View Single Post
Old 11-20-2012, 09:05 PM   #18
cortcomp
Registered User
 
cortcomp's Avatar
 
Join Date: Oct 2012
Location: cortland, oh
Posts: 792
Re: '66 Longbed 327 w/AC project

You can use any hydraulic bearing you use with a muncie, etc. I tried the RAM one but i always had trouble with leaking and over extending, even though i measured 800 times, and it had the snap ring on it to prevent over extension. It was a very hard pedal too, and i picked the bore master cylinder that ram recommended. Maybe my pedal ratio was off? I'd rather use a slave cylinder against a fork setup, but i used my first NP440 in a pontiac (turned down the bearing retainer) so there is no BOP hydraulic factory setup to borrow parts from. The stock linkage ended up being the ticket.

You can see the original linkage i did for my 71 on this trans above. It looks like it will move my shifter forward and to the passenger side some vs the current rigged 3 spd setup. I will likely go the same route.

I basically used muncie shift ears on the tranny, and hurst mount plate (wallowed out one of the holes to line up on the NP440) and a competition plus shifter for the car. It shouldn't be near the bench seat, so you could use that handle, or another one if you wanted to swap them. I will likely use the A-body gm competition plus again and maybe a truck shifter handle if it is too low.

For the linkage, it's bent weird to clear the crossmember, and the speedo cable, and it's hard to tell, but it has to come out and forward to clear the wide body of the tranny, not just forward to the ears. It could likely be straighter under the truck without the tighter tunnel that my pontiac has.

I used B7 alloy fine thread rod from grainger because it's stronger than normal all thread, and it's fine thread and almost all heim joints are fine thread. Summit had cheap joints. You just have to use small headed bolts on the shifter ears because, with the width of the heims joints and the bolt heads, they could touch. Locktite on all the nuts. You bend the rod as needed on the bench with a jack handle, and screw nuts on it, then cut it, and screw the nuts off of the cut to keep the threads clean.

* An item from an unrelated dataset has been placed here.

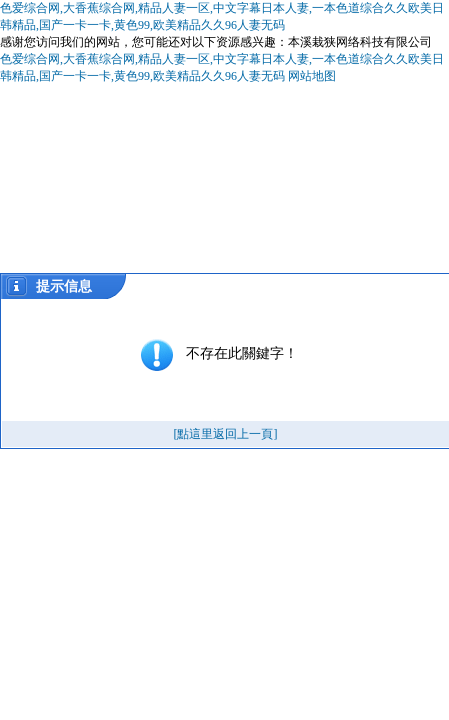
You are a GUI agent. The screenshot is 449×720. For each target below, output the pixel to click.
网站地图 (312, 76)
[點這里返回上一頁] (226, 434)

You could just make rods with just about anything if you want the stock style non-heim linkage, but i had poor luck with that. While this is very bulky looking, there is ZERO play, should last forever, very sturdy and ZERO shifter slop.

On the shifter end, you could use probably plain rod ends instead of heim joints, as they really don't need to swivel. The linkage is so stiff, i'd still use heim joints on the shift ear ends, as when they move and the geometry changes, the swiveling of the ball in the joint keeps it from binding as the original alignment is slightly different. The heim joints just act as really nice error corrector in the linkage, as you're moving in 3 dimensions with this linkage and the shifter mounted to the tailshaft.

Near as i can tell, the original truck shifter was like 4 inches from the tailshaft, and you shifted with straight rods, they wouldn't have a binding issue without swivel joints because they're only moving in 2 dimensions.

The integrated reverse switch is nice, as the column doesn't move when you shift anymore (on my 71 the column moves because of backdrive linkage, from the factory, but i was missing the reverse switch and wiring on the column, so when i re-wired the car, the reverse switch in the tranny came in handy) Summit has the weatherpak connectors used on the reverse light switch so you can wire right into it with no splices.